The Fibrosis-4 (FIB-4) index is a simple, non-invasive tool used to estimate liver scarring (fibrosis). This score combines routine blood work results with a patient’s age to assess liver health. Initially developed for chronic hepatitis, it is now widely used to screen individuals with chronic liver conditions, particularly Non-Alcoholic Fatty Liver Disease (NAFLD), often called Metabolic Dysfunction-Associated Steatotic Liver Disease (MASLD). The FIB-4 score determines an individual’s risk of having advanced liver fibrosis (F3–F4), helping doctors decide if more intensive testing is needed. It provides risk stratification rather than a definitive diagnosis.
The Four Variables Used in Calculation
The calculation of the FIB-4 index requires four readily available clinical parameters routinely collected during standard blood tests. These variables are combined using a specific mathematical formula to generate the final numerical score.

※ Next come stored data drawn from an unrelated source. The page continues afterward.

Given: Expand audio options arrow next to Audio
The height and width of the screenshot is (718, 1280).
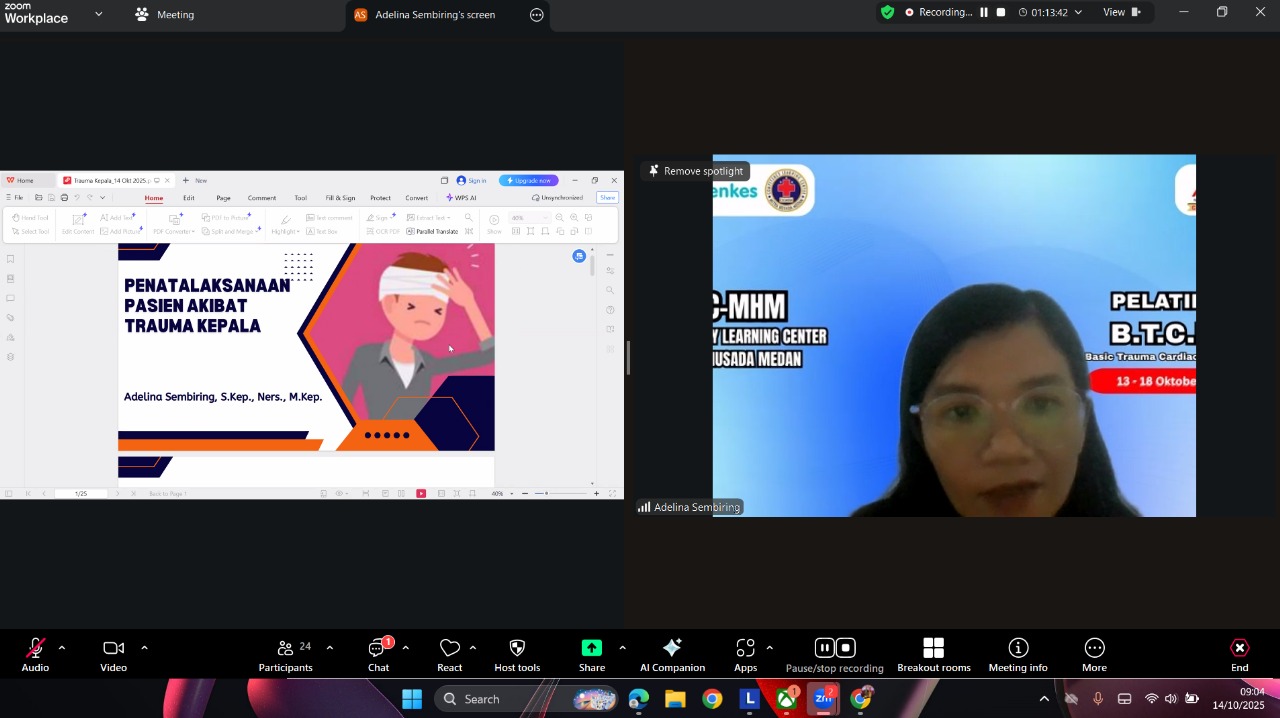Looking at the screenshot, I should pos(62,648).
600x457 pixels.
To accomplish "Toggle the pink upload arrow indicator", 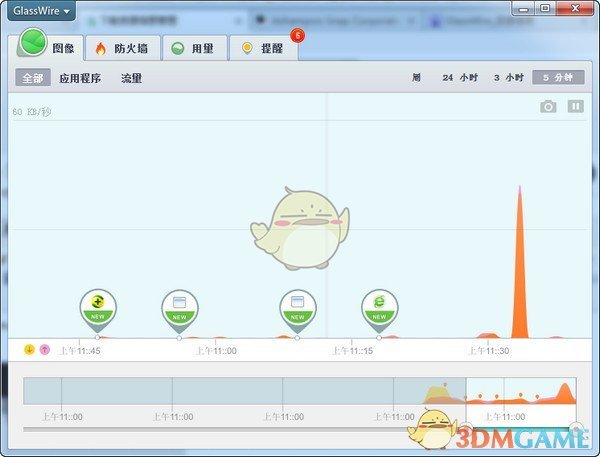I will point(45,349).
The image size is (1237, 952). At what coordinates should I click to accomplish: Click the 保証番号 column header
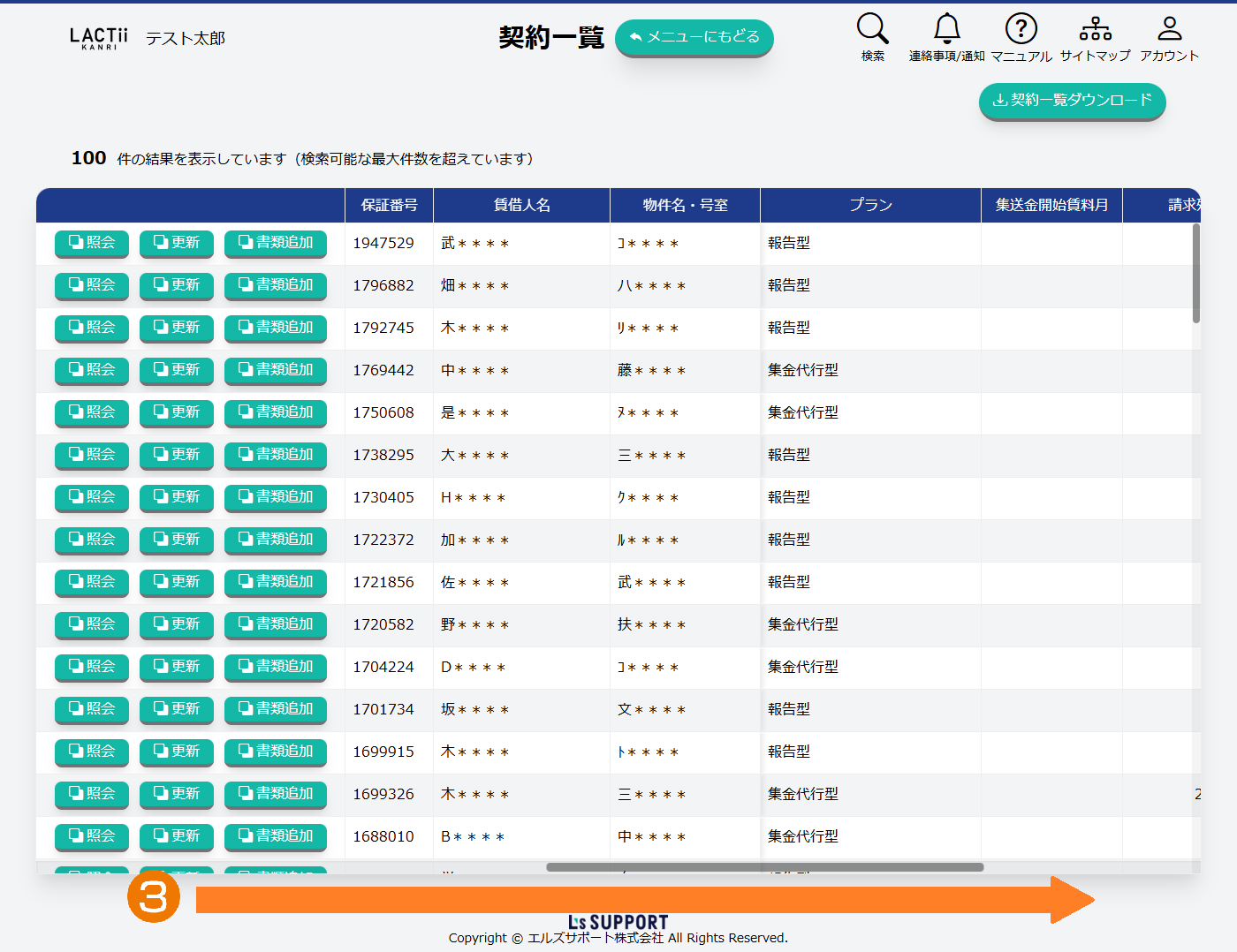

The first factor is the patient’s age in years. Age is a significant component because the risk of developing advanced liver fibrosis naturally increases over time, even with relatively stable underlying liver disease. Therefore, older individuals are more likely to generate a higher FIB-4 score, reflecting this increased baseline risk.
The next two components are the liver enzymes: Aspartate Aminotransferase (AST) and Alanine Aminotransferase (ALT). Both are enzymes found in liver cells, and elevated levels in the bloodstream typically indicate that the liver cells are damaged or inflamed. While ALT is often considered a more specific marker for liver injury, the ratio between AST and ALT provides a more nuanced view of the type and severity of the liver damage.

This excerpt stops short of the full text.